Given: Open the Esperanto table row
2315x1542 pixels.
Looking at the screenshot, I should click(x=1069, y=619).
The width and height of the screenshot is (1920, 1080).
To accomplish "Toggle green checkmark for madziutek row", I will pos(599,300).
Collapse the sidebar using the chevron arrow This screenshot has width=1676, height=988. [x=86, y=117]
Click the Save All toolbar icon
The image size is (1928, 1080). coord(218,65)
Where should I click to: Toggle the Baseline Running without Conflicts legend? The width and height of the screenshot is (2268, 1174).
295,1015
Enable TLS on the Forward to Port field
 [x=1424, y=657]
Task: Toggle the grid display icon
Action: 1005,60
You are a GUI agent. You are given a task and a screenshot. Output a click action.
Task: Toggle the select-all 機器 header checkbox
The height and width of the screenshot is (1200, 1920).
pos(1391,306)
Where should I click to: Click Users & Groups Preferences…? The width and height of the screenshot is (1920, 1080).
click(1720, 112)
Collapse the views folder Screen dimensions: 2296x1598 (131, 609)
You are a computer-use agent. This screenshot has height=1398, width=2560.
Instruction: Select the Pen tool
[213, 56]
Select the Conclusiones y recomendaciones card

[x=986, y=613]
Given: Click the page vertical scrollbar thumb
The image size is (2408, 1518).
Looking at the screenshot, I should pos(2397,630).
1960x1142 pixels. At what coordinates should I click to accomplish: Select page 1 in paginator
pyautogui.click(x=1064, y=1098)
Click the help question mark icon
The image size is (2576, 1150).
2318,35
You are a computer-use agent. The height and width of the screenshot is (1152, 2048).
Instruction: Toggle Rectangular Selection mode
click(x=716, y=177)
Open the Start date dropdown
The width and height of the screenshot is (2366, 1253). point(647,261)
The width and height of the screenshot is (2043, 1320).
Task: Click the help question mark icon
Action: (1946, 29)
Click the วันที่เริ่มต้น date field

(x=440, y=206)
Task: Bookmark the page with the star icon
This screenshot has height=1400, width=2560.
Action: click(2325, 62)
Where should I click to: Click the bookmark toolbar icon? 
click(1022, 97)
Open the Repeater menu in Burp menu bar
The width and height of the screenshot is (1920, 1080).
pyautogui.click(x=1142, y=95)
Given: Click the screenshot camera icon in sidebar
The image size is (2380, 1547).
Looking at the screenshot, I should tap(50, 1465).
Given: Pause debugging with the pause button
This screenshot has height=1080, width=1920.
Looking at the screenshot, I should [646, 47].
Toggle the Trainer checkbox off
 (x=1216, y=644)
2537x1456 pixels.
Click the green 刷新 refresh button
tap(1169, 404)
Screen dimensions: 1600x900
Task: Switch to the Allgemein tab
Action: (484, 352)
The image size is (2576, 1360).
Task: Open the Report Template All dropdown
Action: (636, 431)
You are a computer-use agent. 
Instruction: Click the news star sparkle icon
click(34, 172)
******************************
EXERCISE OBJECTIVE – Look over the records above and filter for each line with the word "computer".

ANSWER TO THIS PROBLEM –
You are a computer-use agent. This screenshot has height=1398, width=2560.
You are a computer-use agent. The height and width of the screenshot is (1152, 2048).
You are a computer-use agent. 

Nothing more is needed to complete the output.